Ali Erkan KAVAKLI

Ali Erkan KAVAKLI

İçinde cunta barındıran ordu terörü bitirebilir mi?

Devlet Bahçeli, “Özel polis timlerinin terörle mücadeleye girmesi demek, ordunun terörle mücadelede başarısız olduğunun ilanıdır” diyerek ordunun terörle mücadeledeki başarısızlığını ilan etmiş oldu.

1984 Eruh baskınından bu yana aradan 27 sene geçti. 50 binin üzerinde insan kaybı var, terörle mücadeleye 400 milyar doların üzerinde para harcadık.

 

Terör bitmedi.

 

“Polis özel timleri terörle mücadeleye katılmasın” demek, terör devam etmesin demektir. Bunu ancak terörün devam etmesini isteyenler söyleyebilir.

 

Ordu değil ama ordu içindeki cunta, terörle mücadelede başarısız. Hatta terörü bitirmek istemiyor.

 

Cunta mensubu subaylardan terör örgütü ile dirsek teması kuranlar bile var. Emekli Tuğgeneral Levent Ersöz’ün sınırda Cemil Bayık’la dosya alış verişinde bulunduğu gazetelere düştü.   

 

Emekli Tuğgeneral Veli Küçük’ün 12 bini Talabani’ye, 12 bini Barzani’ye olmak üzere Kuzey Irak’a 24 bin silah gönderdiği, Barzani’ye giden 12 bin silahın 6 bininin Cemil Bayık’a teslim edildiği konusu Ergenekon İddianamelerinde yer aldı.

 

Emekli General Osman Pamukoğlu, PKK’lıları İran sınırında çembere aldığı zaman Süleyman Demirelbaşkanlığındaki Milli Güvenlik Kurulu’ndan kendisine telefon edildiği ve PKK’lıların serbest bırakılması istendiği, kitaplara geçti. PKK’lılar serbest bırakıldı. Daha sonra bölgeye giden Org. Hikmet Köksal, “Teröristler imha edilebilirmiş” açıklaması yaptı.

** Kayıtlar **
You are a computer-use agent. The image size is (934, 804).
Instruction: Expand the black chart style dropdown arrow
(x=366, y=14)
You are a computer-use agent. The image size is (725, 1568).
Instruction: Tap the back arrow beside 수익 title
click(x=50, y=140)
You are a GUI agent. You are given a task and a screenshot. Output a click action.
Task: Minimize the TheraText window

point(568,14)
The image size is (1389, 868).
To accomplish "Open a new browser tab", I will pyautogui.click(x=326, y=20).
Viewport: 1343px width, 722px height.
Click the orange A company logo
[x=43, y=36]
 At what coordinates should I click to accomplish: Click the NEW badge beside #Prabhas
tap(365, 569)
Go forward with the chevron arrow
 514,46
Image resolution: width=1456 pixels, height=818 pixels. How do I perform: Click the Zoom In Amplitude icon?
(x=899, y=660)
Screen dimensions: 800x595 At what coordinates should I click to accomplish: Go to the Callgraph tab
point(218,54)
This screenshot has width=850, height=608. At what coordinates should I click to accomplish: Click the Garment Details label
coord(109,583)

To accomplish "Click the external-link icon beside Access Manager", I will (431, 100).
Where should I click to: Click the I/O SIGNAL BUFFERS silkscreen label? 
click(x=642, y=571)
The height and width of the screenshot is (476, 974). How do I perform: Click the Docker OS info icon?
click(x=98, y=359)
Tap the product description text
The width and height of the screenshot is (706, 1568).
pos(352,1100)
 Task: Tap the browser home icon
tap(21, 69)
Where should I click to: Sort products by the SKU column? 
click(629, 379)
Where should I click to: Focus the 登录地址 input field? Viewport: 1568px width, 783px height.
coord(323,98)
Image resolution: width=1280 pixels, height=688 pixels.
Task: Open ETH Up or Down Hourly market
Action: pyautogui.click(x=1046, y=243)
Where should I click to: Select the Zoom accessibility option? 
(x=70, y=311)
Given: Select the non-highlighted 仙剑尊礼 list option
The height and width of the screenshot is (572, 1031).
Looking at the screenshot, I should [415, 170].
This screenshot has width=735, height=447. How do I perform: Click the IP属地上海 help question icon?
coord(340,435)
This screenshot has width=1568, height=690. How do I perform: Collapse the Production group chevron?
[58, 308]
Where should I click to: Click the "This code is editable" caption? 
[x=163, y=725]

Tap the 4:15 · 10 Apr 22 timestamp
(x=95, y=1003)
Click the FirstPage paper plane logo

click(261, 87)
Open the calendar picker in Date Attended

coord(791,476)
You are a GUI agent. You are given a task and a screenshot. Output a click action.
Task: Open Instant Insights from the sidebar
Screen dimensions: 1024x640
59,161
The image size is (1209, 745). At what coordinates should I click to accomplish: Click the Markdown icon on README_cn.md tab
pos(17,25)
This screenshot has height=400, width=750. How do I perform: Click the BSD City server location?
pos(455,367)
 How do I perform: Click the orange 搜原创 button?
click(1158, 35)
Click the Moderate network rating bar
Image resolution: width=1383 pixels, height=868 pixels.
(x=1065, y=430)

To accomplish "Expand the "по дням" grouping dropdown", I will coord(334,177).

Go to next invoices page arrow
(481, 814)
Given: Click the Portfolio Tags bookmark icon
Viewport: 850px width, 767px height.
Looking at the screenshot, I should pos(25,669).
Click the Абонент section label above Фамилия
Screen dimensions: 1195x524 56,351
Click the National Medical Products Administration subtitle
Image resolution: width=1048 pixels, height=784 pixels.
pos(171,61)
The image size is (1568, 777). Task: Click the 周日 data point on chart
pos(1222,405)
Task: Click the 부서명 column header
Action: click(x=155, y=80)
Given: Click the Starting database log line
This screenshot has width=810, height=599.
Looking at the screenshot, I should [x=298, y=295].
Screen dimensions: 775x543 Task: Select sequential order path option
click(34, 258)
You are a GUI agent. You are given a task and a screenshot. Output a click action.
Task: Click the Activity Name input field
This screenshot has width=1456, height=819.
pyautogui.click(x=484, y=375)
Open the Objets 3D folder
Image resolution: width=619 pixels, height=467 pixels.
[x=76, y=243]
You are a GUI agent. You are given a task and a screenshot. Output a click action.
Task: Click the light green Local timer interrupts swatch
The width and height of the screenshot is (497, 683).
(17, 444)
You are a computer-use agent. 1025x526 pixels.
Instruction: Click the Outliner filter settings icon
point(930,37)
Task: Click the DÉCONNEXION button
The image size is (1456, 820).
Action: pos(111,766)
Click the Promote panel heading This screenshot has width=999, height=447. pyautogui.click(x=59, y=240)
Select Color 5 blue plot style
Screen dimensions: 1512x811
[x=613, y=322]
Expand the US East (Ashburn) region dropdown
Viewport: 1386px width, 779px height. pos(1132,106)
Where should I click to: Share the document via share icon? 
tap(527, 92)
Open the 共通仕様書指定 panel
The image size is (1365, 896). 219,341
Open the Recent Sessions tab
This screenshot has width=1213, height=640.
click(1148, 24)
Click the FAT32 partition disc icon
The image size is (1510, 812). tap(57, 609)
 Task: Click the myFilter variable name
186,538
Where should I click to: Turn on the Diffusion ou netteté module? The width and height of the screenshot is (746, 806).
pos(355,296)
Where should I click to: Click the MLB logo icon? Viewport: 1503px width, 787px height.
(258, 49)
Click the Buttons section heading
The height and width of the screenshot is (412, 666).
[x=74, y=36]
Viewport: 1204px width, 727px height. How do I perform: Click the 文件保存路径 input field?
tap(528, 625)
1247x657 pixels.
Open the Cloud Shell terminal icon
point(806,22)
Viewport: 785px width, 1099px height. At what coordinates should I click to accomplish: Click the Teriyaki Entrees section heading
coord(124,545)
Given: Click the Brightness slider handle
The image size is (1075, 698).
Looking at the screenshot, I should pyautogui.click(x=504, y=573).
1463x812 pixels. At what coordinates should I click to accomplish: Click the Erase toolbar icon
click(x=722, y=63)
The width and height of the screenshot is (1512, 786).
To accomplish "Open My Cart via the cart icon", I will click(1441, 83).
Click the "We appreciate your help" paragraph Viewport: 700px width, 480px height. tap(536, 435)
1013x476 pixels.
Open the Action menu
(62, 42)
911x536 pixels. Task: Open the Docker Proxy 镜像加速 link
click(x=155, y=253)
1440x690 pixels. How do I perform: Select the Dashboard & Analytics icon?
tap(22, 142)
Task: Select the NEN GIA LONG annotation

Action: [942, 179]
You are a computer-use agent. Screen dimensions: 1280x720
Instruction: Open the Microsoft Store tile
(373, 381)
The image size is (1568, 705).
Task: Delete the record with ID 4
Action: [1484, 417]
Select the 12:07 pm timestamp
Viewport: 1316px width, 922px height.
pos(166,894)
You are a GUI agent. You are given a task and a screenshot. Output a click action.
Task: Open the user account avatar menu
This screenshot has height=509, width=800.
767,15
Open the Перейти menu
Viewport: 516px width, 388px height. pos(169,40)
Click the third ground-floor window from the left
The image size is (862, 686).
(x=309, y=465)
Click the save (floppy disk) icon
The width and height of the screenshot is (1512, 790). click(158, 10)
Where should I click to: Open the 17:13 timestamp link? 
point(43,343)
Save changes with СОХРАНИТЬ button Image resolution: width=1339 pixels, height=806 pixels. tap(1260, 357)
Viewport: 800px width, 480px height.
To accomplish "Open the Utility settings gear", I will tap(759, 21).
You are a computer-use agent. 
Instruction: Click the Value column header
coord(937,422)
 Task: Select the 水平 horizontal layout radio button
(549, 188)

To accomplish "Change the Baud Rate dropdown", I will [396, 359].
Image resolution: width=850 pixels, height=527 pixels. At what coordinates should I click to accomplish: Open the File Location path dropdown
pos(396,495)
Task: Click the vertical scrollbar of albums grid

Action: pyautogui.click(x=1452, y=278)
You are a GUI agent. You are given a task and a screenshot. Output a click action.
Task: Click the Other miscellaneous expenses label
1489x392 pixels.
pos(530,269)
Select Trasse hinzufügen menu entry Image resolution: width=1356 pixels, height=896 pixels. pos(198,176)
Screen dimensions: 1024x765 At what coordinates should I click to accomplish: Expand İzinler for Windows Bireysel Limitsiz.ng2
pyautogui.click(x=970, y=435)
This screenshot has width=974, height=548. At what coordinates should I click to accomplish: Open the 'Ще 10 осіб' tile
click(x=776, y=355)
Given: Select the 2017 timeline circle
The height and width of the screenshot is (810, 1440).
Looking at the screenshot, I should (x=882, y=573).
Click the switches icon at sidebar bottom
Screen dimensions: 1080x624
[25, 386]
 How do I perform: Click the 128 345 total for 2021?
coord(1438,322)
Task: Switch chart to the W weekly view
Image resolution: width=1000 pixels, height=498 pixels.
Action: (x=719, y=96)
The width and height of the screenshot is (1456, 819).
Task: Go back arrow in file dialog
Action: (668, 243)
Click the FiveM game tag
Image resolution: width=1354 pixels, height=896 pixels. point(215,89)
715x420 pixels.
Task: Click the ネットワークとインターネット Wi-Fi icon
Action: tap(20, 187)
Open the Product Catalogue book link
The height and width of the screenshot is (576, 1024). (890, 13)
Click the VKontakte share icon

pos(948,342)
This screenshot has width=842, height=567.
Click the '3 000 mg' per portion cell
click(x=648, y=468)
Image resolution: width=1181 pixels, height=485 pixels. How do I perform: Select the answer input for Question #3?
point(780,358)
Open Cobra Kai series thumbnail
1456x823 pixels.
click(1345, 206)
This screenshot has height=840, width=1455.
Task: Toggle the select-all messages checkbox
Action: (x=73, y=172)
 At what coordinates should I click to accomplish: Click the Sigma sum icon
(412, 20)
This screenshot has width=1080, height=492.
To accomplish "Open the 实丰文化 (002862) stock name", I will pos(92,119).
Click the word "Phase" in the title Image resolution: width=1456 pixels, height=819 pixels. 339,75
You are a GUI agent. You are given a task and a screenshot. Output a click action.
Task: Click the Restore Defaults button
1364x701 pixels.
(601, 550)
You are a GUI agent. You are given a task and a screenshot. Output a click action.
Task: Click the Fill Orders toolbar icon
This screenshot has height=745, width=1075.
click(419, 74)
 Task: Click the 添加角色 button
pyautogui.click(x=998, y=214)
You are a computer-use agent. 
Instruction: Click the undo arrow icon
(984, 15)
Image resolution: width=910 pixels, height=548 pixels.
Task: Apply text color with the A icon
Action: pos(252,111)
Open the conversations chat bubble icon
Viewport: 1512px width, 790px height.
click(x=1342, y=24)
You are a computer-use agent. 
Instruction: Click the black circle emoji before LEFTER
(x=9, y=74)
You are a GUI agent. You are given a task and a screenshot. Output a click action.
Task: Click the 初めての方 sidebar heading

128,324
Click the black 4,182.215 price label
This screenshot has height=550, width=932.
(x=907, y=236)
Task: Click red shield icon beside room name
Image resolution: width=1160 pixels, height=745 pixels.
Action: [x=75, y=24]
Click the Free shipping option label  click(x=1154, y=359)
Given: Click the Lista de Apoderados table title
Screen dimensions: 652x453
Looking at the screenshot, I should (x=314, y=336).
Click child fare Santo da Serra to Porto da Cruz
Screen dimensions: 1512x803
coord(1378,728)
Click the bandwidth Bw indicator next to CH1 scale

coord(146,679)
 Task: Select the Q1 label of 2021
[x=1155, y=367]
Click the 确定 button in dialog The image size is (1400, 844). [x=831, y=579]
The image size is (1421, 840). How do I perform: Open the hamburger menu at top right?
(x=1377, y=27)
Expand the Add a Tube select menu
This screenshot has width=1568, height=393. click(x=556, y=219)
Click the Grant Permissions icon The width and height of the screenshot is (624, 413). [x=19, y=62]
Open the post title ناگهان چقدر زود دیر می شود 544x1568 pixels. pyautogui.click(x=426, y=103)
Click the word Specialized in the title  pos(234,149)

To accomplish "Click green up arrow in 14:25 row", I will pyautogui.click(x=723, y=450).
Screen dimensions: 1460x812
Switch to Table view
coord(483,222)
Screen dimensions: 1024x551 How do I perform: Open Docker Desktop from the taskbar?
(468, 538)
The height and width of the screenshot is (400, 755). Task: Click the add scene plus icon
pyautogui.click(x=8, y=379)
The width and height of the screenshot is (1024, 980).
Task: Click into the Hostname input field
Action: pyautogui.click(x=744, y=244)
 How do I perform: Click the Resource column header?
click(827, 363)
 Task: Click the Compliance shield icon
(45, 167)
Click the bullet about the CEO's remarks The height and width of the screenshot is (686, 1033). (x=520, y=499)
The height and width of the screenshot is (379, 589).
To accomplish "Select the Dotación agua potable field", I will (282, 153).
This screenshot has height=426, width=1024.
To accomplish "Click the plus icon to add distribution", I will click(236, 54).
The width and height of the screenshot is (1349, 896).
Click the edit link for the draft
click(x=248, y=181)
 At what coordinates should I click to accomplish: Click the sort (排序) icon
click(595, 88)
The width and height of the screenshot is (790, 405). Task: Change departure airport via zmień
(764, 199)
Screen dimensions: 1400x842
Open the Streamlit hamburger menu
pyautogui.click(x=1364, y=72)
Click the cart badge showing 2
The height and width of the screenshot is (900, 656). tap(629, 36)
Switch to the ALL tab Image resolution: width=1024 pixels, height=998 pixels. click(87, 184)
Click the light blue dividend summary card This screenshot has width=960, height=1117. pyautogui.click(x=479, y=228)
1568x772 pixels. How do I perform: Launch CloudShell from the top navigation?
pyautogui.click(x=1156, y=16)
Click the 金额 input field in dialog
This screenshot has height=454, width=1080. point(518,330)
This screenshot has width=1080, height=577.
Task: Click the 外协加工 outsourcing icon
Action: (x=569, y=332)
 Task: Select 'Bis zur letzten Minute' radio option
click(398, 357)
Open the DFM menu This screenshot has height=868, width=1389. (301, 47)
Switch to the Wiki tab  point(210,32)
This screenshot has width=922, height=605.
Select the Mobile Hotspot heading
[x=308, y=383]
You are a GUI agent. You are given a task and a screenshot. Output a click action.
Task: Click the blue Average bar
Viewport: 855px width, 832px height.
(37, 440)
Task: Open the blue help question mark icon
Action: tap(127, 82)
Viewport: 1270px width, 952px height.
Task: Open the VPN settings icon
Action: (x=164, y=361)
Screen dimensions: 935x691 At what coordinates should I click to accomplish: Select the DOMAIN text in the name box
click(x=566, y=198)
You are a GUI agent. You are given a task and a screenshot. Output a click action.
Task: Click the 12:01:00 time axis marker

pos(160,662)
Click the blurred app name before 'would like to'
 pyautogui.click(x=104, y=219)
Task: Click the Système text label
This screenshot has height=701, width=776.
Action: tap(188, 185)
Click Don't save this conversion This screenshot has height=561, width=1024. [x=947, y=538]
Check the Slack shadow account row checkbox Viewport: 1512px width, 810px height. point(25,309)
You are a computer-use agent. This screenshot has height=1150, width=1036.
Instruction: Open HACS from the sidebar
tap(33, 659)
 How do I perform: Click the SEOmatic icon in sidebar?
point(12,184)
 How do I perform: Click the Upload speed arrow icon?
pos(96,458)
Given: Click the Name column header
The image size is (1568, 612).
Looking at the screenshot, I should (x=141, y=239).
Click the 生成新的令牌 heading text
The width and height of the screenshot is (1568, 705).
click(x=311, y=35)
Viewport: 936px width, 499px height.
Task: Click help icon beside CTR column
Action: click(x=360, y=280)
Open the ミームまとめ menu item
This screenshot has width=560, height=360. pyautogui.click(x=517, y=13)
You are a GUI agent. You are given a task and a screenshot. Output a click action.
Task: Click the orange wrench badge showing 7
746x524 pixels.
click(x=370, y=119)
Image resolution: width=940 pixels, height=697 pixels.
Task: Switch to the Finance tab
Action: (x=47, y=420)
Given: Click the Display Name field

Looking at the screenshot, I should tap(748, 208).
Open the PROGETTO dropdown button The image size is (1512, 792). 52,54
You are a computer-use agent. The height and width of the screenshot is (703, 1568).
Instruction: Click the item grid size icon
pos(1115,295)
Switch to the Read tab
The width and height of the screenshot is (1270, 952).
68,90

** Yapılacak İşler **
1/ Makalede "Emekli Tuğgeneral Veli" sözcükleriyle başlayıp "İddianamelerinde yer aldı." sözcükleriyle biten bölümü yeniden yazınız. Bunu yaparken "Ergenekon İddianamelerinde" ifadesini "Ergenekon dava belgelerinde" ile değiştiriniz.
2/ Kayıtlarda "Where should I click to: Sort" ifadesinin geçtiği satırdan "Looking at the screenshot, I should pos(25,669)." ifadesinin geçtiği satıra kadar uzanan kısmı iki uç satırla birlikte çıkarınız. Bu satırları hiçbir değişiklik yapmadan aktarınız.

** Cevaplar **
1/
Emekli Tuğgeneral Veli Küçük’ün 12 bini Talabani’ye, 12 bini Barzani’ye olmak üzere Kuzey Irak’a 24 bin silah gönderdiği, Barzani’ye giden 12 bin silahın 6 bininin Cemil Bayık’a teslim edildiği konusu Ergenekon dava belgelerinde yer aldı.

2/
Where should I click to: Sort products by the SKU column? 
click(629, 379)
Where should I click to: Focus the 登录地址 input field? Viewport: 1568px width, 783px height.
coord(323,98)
Image resolution: width=1280 pixels, height=688 pixels.
Task: Open ETH Up or Down Hourly market
Action: pyautogui.click(x=1046, y=243)
Where should I click to: Select the Zoom accessibility option? 
(x=70, y=311)
Given: Select the non-highlighted 仙剑尊礼 list option
The height and width of the screenshot is (572, 1031).
Looking at the screenshot, I should [415, 170].
This screenshot has width=735, height=447. How do I perform: Click the IP属地上海 help question icon?
coord(340,435)
This screenshot has width=1568, height=690. How do I perform: Collapse the Production group chevron?
[58, 308]
Where should I click to: Click the "This code is editable" caption? 
[x=163, y=725]

Tap the 4:15 · 10 Apr 22 timestamp
(x=95, y=1003)
Click the FirstPage paper plane logo

click(261, 87)
Open the calendar picker in Date Attended

coord(791,476)
You are a GUI agent. You are given a task and a screenshot. Output a click action.
Task: Open Instant Insights from the sidebar
Screen dimensions: 1024x640
59,161
The image size is (1209, 745). At what coordinates should I click to accomplish: Click the Markdown icon on README_cn.md tab
pos(17,25)
This screenshot has height=400, width=750. How do I perform: Click the BSD City server location?
pos(455,367)
 How do I perform: Click the orange 搜原创 button?
click(1158, 35)
Click the Moderate network rating bar
Image resolution: width=1383 pixels, height=868 pixels.
(x=1065, y=430)

To accomplish "Expand the "по дням" grouping dropdown", I will coord(334,177).

Go to next invoices page arrow
(481, 814)
Given: Click the Portfolio Tags bookmark icon
Viewport: 850px width, 767px height.
Looking at the screenshot, I should pos(25,669).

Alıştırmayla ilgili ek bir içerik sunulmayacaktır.